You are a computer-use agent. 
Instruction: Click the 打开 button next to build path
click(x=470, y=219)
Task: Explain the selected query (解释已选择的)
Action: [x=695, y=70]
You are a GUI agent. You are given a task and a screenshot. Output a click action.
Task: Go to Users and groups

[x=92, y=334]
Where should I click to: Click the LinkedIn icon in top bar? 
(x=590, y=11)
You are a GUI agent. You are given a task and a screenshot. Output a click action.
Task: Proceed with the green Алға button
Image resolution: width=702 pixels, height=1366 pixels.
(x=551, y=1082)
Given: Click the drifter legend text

▶ _The task_: Reproduce only those lines of the entries above that run from the line with "Where should I" to the final line.

▶ _Solved problem_:
Where should I click to: Click the LinkedIn icon in top bar? 
(x=590, y=11)
You are a GUI agent. You are given a task and a screenshot. Output a click action.
Task: Proceed with the green Алға button
Image resolution: width=702 pixels, height=1366 pixels.
(x=551, y=1082)
Given: Click the drifter legend text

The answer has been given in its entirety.